Hell, with the brand-new Livebox they recently sent me (and which I foolishly installed, believing their blandishments when they said it was necessary to take full advantage of the refurbished network that will be coming our way Real Soon Now), I can't even change the interface language, nor can I pick my preferred DNS provider ... I suppose this is progress, of a sort. Should be inured to that sort of thing by now.

Anyway, like I said earlier it is now autumn and the dogs' walks are necessarily somewhat curtailed during the day, for that means it is hunting season. And around these parts lots of people go hunting. We prefer not to go up into the pinède, for there the hunter's vision - already blurred by heroic quantities of cheap plonk - will be even further obscured by the pine forests; and down amongst the vines where some go for rabbits it is no better. I suppose I should take some comfort from the fact that hunters usually kill other hunters rather than innocent passers-by (hunters tend to wear hi-vis vests along with their ridiculous little deer-stalker hats, which makes for a better target), but I would prefer not to become one of the exceptions to this general rule.

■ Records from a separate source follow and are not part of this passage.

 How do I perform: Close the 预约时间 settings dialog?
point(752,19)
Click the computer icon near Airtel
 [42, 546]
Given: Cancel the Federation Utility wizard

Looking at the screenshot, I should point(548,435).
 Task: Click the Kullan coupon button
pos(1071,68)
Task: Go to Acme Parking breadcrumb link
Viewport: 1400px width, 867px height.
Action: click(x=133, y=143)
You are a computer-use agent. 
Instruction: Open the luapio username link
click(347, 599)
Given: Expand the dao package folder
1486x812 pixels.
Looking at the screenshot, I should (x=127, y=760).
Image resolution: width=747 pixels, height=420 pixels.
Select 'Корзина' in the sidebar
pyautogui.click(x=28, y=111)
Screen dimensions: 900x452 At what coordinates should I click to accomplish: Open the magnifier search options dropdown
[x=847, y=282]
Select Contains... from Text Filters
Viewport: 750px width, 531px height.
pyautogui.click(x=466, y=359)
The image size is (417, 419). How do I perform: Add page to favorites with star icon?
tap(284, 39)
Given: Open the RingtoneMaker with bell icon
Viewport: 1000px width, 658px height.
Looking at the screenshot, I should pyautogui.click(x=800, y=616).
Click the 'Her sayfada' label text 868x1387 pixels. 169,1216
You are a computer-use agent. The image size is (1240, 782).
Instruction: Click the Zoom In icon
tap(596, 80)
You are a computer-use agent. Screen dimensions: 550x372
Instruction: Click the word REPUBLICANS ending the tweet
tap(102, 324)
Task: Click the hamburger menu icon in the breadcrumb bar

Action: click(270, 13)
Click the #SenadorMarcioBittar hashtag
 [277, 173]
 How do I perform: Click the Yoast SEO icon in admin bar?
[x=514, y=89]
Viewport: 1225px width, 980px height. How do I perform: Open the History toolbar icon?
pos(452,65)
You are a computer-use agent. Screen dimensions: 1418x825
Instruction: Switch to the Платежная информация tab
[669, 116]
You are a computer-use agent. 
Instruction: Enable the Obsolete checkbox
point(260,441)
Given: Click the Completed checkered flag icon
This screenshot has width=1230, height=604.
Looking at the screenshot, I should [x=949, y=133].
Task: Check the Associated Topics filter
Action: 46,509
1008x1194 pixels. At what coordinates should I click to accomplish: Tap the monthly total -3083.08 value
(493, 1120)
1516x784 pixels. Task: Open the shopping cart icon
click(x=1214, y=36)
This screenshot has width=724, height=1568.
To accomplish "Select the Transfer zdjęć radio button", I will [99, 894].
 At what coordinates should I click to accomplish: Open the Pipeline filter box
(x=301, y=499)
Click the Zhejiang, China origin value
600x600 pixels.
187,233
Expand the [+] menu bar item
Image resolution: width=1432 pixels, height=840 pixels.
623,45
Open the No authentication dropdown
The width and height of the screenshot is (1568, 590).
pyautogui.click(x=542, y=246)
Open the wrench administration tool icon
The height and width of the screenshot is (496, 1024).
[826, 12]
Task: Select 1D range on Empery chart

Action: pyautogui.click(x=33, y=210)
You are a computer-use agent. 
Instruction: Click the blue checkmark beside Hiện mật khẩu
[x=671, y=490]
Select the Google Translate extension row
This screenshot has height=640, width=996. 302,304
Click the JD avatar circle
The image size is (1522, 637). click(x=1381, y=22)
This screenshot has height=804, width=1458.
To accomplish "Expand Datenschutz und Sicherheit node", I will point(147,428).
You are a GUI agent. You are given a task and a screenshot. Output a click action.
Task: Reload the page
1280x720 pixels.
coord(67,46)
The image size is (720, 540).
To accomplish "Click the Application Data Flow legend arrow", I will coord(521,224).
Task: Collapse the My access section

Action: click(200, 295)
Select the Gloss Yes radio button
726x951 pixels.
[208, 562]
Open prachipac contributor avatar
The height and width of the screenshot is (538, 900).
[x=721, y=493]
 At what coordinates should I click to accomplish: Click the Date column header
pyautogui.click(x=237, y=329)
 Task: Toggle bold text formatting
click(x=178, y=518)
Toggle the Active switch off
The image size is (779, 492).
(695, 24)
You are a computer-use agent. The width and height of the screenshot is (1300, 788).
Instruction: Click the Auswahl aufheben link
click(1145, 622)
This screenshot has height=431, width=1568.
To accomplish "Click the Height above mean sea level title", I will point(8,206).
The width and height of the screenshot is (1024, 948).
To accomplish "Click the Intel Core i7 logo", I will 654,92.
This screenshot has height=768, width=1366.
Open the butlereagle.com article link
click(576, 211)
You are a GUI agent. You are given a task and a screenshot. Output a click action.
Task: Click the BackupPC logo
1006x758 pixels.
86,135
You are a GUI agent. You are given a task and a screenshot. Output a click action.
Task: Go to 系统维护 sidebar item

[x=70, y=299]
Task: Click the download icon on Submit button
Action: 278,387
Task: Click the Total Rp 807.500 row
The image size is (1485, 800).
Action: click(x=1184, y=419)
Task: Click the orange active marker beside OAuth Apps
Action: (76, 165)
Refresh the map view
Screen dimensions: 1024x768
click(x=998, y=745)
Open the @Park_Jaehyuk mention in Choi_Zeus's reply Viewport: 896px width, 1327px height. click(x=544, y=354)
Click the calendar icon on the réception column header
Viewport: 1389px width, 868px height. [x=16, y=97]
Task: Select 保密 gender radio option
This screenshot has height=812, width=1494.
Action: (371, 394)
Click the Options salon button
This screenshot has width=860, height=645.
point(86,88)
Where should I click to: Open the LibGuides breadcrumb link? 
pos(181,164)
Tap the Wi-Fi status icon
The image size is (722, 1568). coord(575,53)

On the bright side, there are huge cèpes at the market, and bright yellow/orange girolles (or chanterelles, if you prefer) at a price which, on the "eye-watering" scale, is at least closer to "a kick in the kneecap" than "a knee in the balls". Also, huge and deformed pumpkins, but the less said about them the better.

Also, we've just arrived back from a weekend in Spain with José and Guillain. I don't think I've eaten - and drunk - so much in the space of 36 hours for quite some time. We left home at some ungodly hour on Saturday to get down to Empuriabrava in time for the market which was the ostensible reason for going, and had an apéro. Then we ambled up and down the market, headed back to the bar, and had another apéro. Then as it was getting on for 14:00 and thus lunch-time, we found a restaurant, had an apéro and a full lunch, with wine.

(Incidentally, the Spanish will have no truck with your wimpy Frog 13cl glass. The white wine you take as apéro comes in a copa, which holds rather more.) Then we went off to another village, where José won a couple of hundred at the casino, then had an apéro before going off to another village for yet another apéro: then up into the foothills above the coast for an apéro at the local bar des chasseurs. Back to the hotel they'd booked for the night, and an apéro before dinner, which we were forced to wash down with wine.

There was a disco for the over-fifties, so we hung around there for a bit and José insisted on a little digestif, which in my case turned out to be about 4 inches of whisky in a highball glass: as a reward for being so good we were then allowed to go to bed. And after a final apéro with breakfast this moaning (you ever tried chocolate-filled churros?) we stopped off briefly at La Jonquera to pick up a few essential and otherwise unobtainable supplies - such as dry sherry, dry Martini and queso manchego - before heading home to find that Rafaelo had neither burnt the house down nor been slobbered to death by the dogs in our absence. Which has to be good news, I guess.